James Sinclair at Stop and Move responds:

Now, like all residents, veterans want access to the community. Grocery stores, restaurants, shops, cafes etc. But on top of that, they also need access to medical services. A location that should provide the vets the care they need, with easy access from visitors and the ability to be involved in the community.

Of course, the picture above tells a different story ...

See a store? See a hospital? See any form of development...? See a sidewalk or bike lane or park or....anything?

This new home is in the middle of nowhere. The real middle of nowhere. Out of curiosity, where is the VA Hospital? Seven miles away.

There's a reason prisons are generally built in the far-off outskirts. Why are we giving these veterans the same treatment?

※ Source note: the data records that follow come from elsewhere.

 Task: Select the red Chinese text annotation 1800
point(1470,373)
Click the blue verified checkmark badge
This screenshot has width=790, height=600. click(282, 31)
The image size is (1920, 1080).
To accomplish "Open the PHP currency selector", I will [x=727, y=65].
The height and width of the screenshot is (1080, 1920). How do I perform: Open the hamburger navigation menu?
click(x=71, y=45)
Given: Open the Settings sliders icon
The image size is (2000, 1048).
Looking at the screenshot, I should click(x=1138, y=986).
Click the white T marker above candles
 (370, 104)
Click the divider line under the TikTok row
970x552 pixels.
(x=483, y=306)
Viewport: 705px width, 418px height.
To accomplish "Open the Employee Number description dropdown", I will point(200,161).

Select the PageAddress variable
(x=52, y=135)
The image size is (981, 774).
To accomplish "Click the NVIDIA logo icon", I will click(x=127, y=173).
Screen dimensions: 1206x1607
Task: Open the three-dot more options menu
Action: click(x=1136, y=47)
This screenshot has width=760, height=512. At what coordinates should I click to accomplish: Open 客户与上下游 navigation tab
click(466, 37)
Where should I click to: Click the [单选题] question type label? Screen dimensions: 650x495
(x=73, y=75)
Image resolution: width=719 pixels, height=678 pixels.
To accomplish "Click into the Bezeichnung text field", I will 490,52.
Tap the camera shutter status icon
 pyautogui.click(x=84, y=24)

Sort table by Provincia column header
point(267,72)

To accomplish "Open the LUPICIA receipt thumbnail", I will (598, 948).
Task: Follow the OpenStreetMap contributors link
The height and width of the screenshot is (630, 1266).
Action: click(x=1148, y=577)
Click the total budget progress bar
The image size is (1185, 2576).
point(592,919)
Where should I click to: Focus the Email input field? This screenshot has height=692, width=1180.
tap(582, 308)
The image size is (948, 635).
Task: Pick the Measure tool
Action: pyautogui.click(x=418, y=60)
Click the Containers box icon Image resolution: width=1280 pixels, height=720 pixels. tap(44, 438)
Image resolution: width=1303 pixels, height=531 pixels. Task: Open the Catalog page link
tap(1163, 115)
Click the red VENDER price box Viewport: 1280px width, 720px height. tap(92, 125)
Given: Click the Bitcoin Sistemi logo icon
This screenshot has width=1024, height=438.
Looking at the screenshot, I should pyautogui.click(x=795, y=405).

Elsewhere on the Network today: Arlington's Car-Free Diet Blog shares the news of a Spanish town that is offering a lifetime of free transit service for residents who agree to trade in their cars. Rhode Island Bicycle Coalition reports the state is considering ending its bike and pedestrian programs, outside of Safe Routes to School. And Biking in LA says AAA has come out against California's three-foot passing bill.